Milhares de agricultores italianos têm saído à rua nos últimos dias, realizando cortejos e bloqueios por todo o país, com críticas ao que dizem ser as más opções adotadas por Bruxelas.

O Governo italiano, uma coligação de direita e extrema-direita liderada por Giorgia Meloni, afirma estar ao lado dos agricultores e responsabiliza igualmente Bruxelas pela crise no setor.

Também o ministro da Agricultura, Francesco Lollobrigida, apontou "erros” a Bruxelas, argumentando que “reduzir a produção mantendo o consumo significa comprar mais a quem não respeita as mesmas regras em matéria de direito do trabalho e de ambiente".

Alemanha

Os agricultores alemães têm vindo a bloquear cidades de Norte a Sul, em protesto contra os cortes nos subsídios públicos.

Na base dos protestos está a eliminação gradual da redução do imposto sobre o gasóleo para os agricultores.

O chanceler alemão, Olaf Scholz, já se mostrou preocupado com os “extremistas” que procuram explorar a agitação social no país.

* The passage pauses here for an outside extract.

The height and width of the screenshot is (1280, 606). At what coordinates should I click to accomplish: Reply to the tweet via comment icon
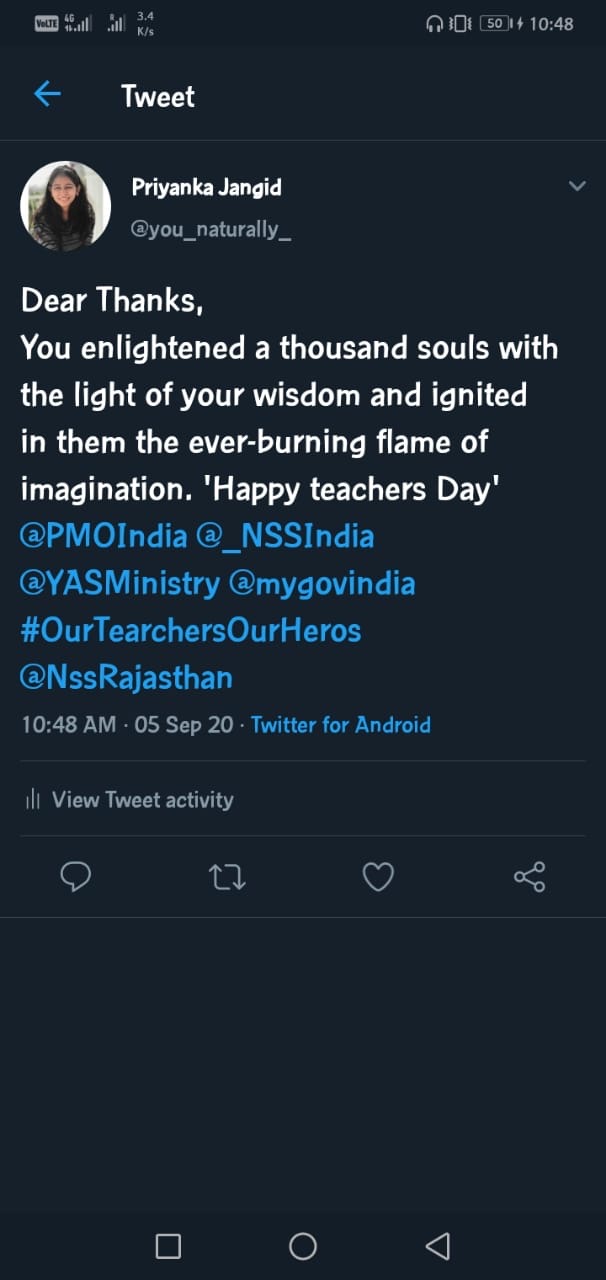pos(76,877)
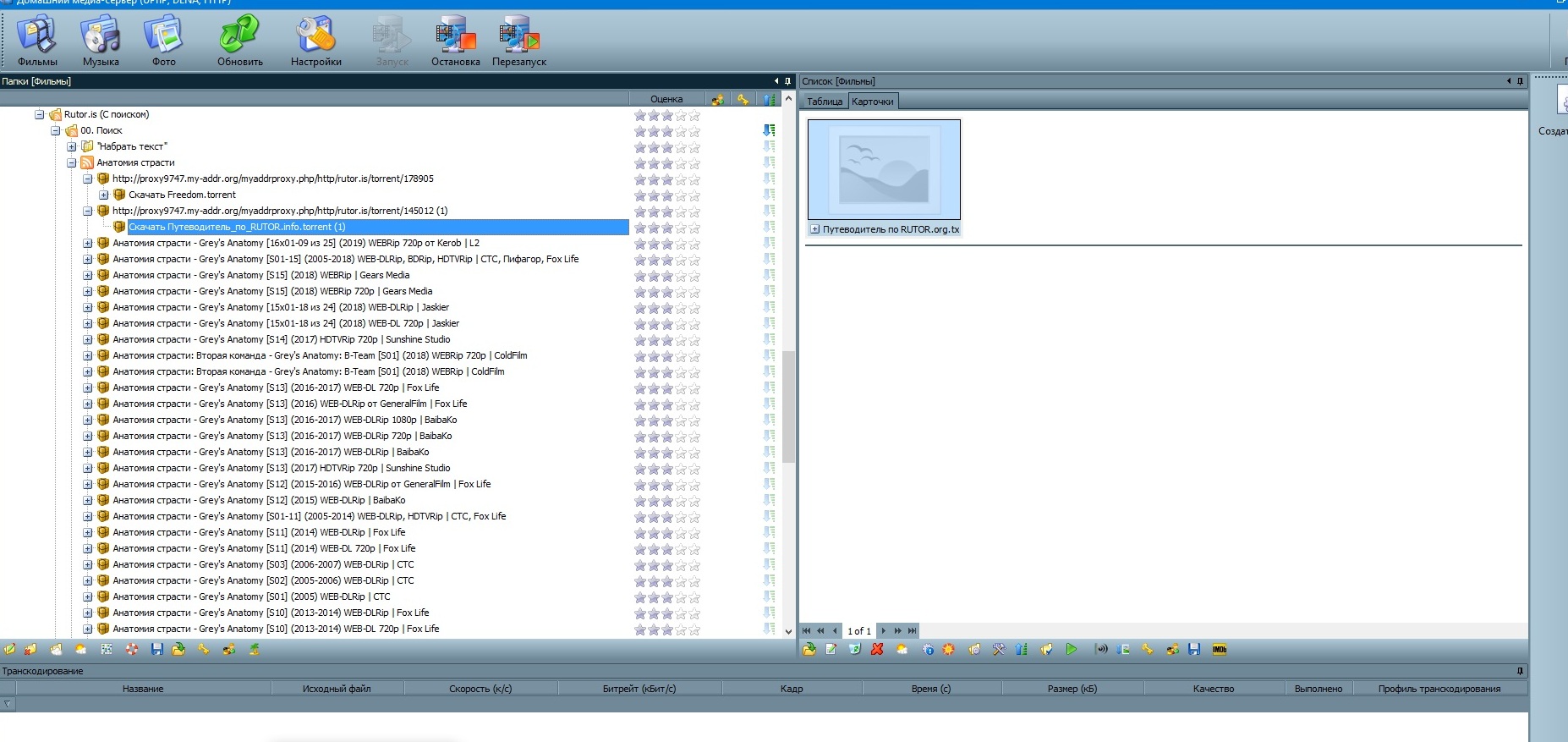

"Quando os protestos, em si mesmos legítimos, se transformam em raiva ou desprezo pelos processos e instituições democráticas, todos ficamos a perder. Só aqueles que desprezam a nossa democracia beneficiarão", avisou o líder alemão numa mensagem escrita e em vídeo, divulgada em 13 de janeiro.

As manifestações têm sido apoiadas, em especial, pelo partido de extrema-direita AfD, que tem vindo a subir nas sondagens.

Polónia

Na Polónia, os agricultores contestam as importações “descontroladas” de produtos agroalimentares ucranianos e pedem a revisão da PAC.

Estas queixas têm levado os agricultores polacos a bloquear centenas de estradas e chegaram a bloquear os produtos ucranianos, o que só foi revertido após o Governo ter lançado apoios à cultura de milho, garantido o aumento dos empréstimos e a manutenção de impostos.

Com o início do conflito na Ucrânia, Bruxelas deixou de impor quotas e controlos de qualidade aos produtos agroalimentares ucranianos, o que provocou a queda dos preços para os produtores locais em países como a Polónia e, levou os produtores agrícolas a pedirem ajuda estatal.

O primeiro-ministro polaco, Donald Tusk, prometeu tentar encontrar soluções através de negociações bilaterais com Kiev.

Roménia

Em janeiro, os agricultores juntaram-se aos camionistas e bloquearam as principais estradas da Roménia, reivindicando impostos mais baixos e subsídios para o setor.

Portugal

Portugal foi um dos últimos países a juntar-se ao protesto europeu dos agricultores, através de um movimento espontâneo, com ações de norte a sul do país e a ameaça de cercar Lisboa, caso o Governo não dê ouvidos ao setor.

Os protestos, que condicionaram centenas de vias no país, com tratores parados ou em marcha lenta, começaram um dia após o Governo anunciar um pacote de apoio, com mais de 400 milhões de euros de dotação, destinado a mitigar o impacto provocado pela seca e a reforçar o Plano Estratégico da PAC (PEPAC).

Os agricultores, que reclamam a flexibilização da PAC, condições justas de trabalho e de concorrência, direito à alimentação adequada e a valorização da atividade, decidiram manter os protestos agendados, justificando que os apoios são “uma mão cheia de nada”, tendo em conta que não são definidos prazos ou formas de pagamento.

A ministra da Agricultura, Maria do Céu Antunes, disse respeitar o direito à manifestação, mas pediu que estas sejam feitas “de forma ordeira e cumprindo os preceitos”, de modo a que não ponham em causa pessoas e bens e assegurou que o Governo vai ter em conta os cadernos reivindicativos apresentados pelos manifestantes.

Maria do Céu Antunes disse ainda que os agricultores devem confiar no Governo e nas instâncias europeias, ressalvando que a PAC não serve, neste momento, os desafios que os agricultores têm pela frente.

Apesar de as iniciativas serem da responsabilidade do Movimento Civil de Agricultores, têm contado com o apoio das confederações agrícolas, que pediram, antecipadamente, que os protestos sejam pacíficos.

Os agricultores portugueses já se comprometeram a prosseguir com a luta.